Anyway, the vendettas are little more than an excuse to kill some bad guys. The characters are a little one-dimensional and there's no development over the mini-campaign. They each have a restricted skill tree covering one of Jackie's many abilities, and each has their own weapon that does things. Charge-up shotgun, throwing axe, sword, and some kind of voodoo stick.
So the vendettas are OK, and maybe fun with some friends, but don't really add anything if you're playing solo.
New Game +
Once you beat the game, you have the option to run through it again with all the abilities and relics you've unlocked from your first playthrough. That's cool. But there's an annoying problem: there are a lot of unskippable sequences where you don't get to play. You can skip some, but not all, which is annoying. And some of them can be rather long.
The Bad
Story
While I wouldn't say the story is objectively bad (what a way to start a criticism...), it pales in comparison to The Darkness. The first game was a very personal story of family, revenge, and fighting the Darkness for control. The second game is an occult blockbuster that introduces an evil secret society (the Brotherhood), ancient relics, an is-he-crazy-or-isn't-he asylum thread, and a dualistic counterpart to The Darkness (the Angelus). Almost everything about the first game becomes mere backdrop to the occult action, and the new stuff is relatively uninteresting. There are a couple of times where Jackie wakes up and the Darkness is killing things, suggesting that it took control of his body while he was unconscious, which is something new and potentially very dangerous. Unfortunately this isn't explored at all and is abandoned as a plot point.

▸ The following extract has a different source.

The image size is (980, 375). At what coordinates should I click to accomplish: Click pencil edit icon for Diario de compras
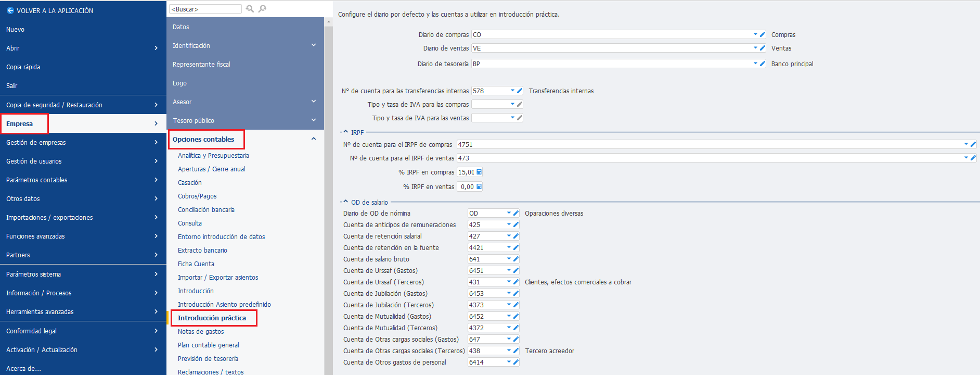pos(763,34)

Plot-wise, I feel like this would have been much better as an independent game than a sequel to The Darkness. I get that most of this is probably from the comics, but this sequel is a dramatic and jarring shift of tone from its predecessor. The first game is about a vendetta, a family, and a personal struggle against darkness, while the sequel is pretty much just guns, mysticism, and magic.
The Verdict
Recommendation: play it.
You may have detected a running theme here: that a lot of the elements of the first game were better or more tonally appropriate. That's true, and I think The Darkness II could have done well by paying a little more respect to its predecessor, but holy crap the combat is fantastic. Once you really get the feel of controlling four arms at once, you can pull off some really crazy stuff, and you feel like an absurd unstoppable powerhouse. Seriously, this is the most fun I've had with a combat system in any game, it's that excellent. Even if the first game was stronger in many ways, this one is worth playing solely for its awesome FPS combat.